Around the World Baby Names

A printed sheet lists "the most popular baby name" in ten different countries — Japan, Brazil, Nigeria, Iceland, India, Mexico, Egypt, Sweden, Vietnam, France. Guests match each name to its country. Everyone learns something; nobody feels embarrassed not knowing.

  • 🤝 Low-pressure
  • 🍷 Coed-friendly
  • 🧊 Icebreaker
  • 📹 Works on Zoom
⏱ Prep
30 min+
👥 Best for
8–25 guests
🍷 Coed
Yes
📹 Virtual
Works on Zoom

What you'll need

  • Letter-size cardstock or printer paper (a 100-pack from Walmart, around $7)
  • One worksheet per guest plus 5 spares — ten country names in column A, ten baby names shuffled in column B
  • A small world map printed at the top of the sheet for visual context
  • Pens or pencils from Target — a 12-pack covers most groups
  • A printed answer key for the host (don't hand it out)
  • A $20 prize for the winner (Target gift card, Yankee Candle, or a Bath & Body Works set)

Before the shower (setup)

  1. A few days before the shower, pull current top baby names from each country off official sources — most national statistics bureaus publish the rankings every January. The UK's Office for National Statistics, Sweden's SCB, Japan's Meiji Yasuda survey, and Behind the Name's country pages are all reliable. Pick ten countries from different continents so the map is varied: Japan, Brazil, Nigeria, Iceland, India, Mexico, Egypt, Sweden, Vietnam, and France works as a default. Avoid name lists from Pinterest — they're often years out of date.
  2. Build the worksheet in Canva or Google Docs. Two columns: ten countries down column A, ten baby names shuffled in column B. Add a small world map at the top — a free SVG from Wikimedia Commons works fine. Print one sheet per guest plus 5 spares on cardstock. Print one extra copy with the answers circled — that's your scoring key, fold it into your back pocket.
  3. Day of, drop a sheet and a pen at every seat. Set your phone timer to five minutes and double-check the alarm sound. Pull the mom-to-be aside and tell her she can play for fun but isn't eligible for the prize. If anyone at the shower has lived abroad or grew up overseas, give them a heads-up they'll probably win — it's not cheating, but the surprise round is calmer if you don't put them on the spot.
Front-door setup for Around the World Baby Names — basket of clothespins and a chalkboard rule sign by the entryway
Set up at the front door so the game starts the second guests walk in.

How to play

After dessert and before gifts, ask everyone to grab their pen. Hold up the worksheet and explain the baby shower game in one sentence: "Match each baby name on the right to the country on the left where it's currently the most popular." Start a five-minute timer and say go.

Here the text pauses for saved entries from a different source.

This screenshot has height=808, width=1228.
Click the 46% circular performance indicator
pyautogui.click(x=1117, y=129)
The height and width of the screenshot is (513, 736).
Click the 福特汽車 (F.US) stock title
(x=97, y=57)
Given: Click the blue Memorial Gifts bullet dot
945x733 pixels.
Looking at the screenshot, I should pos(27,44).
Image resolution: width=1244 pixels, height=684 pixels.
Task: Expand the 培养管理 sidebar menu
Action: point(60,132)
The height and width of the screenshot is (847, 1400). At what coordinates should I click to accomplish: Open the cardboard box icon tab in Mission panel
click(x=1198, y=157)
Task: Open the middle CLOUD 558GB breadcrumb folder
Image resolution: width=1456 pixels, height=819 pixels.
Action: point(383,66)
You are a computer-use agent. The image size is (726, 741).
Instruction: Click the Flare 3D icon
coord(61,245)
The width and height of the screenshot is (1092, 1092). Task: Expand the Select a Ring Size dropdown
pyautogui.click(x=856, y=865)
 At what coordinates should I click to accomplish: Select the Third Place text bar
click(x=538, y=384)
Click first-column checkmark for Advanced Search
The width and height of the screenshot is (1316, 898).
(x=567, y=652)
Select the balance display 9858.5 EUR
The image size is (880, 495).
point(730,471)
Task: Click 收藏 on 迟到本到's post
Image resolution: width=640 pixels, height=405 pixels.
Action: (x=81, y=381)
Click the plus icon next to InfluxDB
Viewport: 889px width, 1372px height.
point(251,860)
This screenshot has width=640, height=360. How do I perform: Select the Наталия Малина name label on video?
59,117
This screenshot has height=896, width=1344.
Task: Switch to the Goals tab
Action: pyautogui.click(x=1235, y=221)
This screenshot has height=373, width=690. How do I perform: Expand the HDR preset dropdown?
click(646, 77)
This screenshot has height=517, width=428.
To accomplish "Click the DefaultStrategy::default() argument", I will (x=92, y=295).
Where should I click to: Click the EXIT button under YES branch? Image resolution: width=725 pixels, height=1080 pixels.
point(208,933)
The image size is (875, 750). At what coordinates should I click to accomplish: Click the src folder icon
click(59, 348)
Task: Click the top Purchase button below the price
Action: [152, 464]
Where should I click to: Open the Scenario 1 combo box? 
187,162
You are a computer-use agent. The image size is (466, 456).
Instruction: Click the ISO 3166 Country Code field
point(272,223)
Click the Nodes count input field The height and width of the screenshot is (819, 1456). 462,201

Most guests are confident on three or four (Sofia → Italy or Spain feels obvious; Yuki → Japan rings a bell). The rest gets guess-y fast. Walk the room once to check phones are face down. If a guest looks completely lost, give them one hint by tapping the world map at the top of their sheet to remind them the countries are listed there. Five minutes goes faster than expected — most guests are still working when the timer goes off.

Swap sheets with the person next to you for scoring. Read the answers one country at a time and pause for the inevitable "wait, in Iceland??" reactions. Mark each correct match with a checkmark. Highest score wins. For ties, ask both guests to guess the top name in one bonus country (Australia or South Korea both work) and the closest spelling wins.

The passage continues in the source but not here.